Task to complete: Please quote every row below word for word, leaving out the pictures.

(Click-target data)
## Begin
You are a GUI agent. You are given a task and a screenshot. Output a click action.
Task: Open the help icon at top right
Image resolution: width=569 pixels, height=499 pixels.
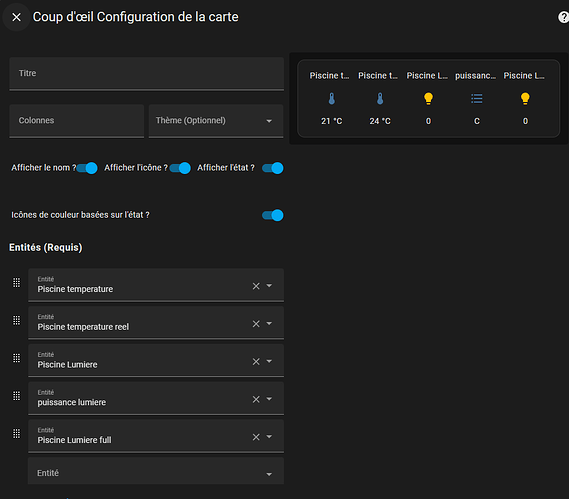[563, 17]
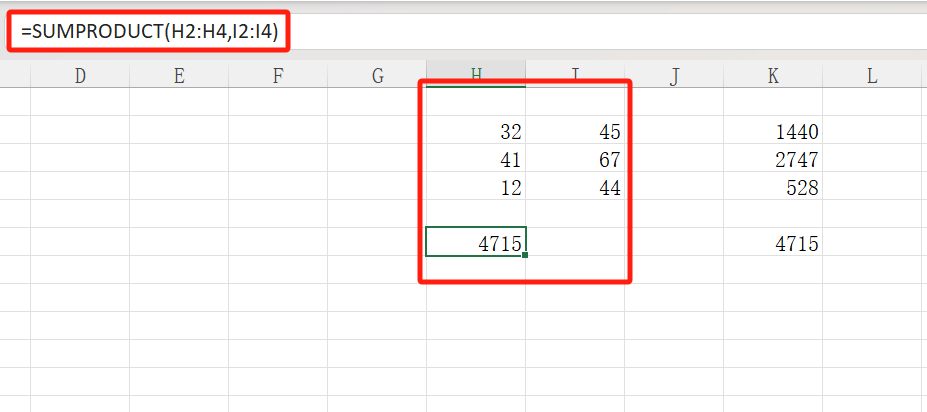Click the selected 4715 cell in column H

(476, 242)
## End
The result:
You are a GUI agent. You are given a task and a screenshot. Output a click action.
Task: Open the help icon at top right
Image resolution: width=569 pixels, height=499 pixels.
[563, 17]
Click the selected 4715 cell in column H

(476, 242)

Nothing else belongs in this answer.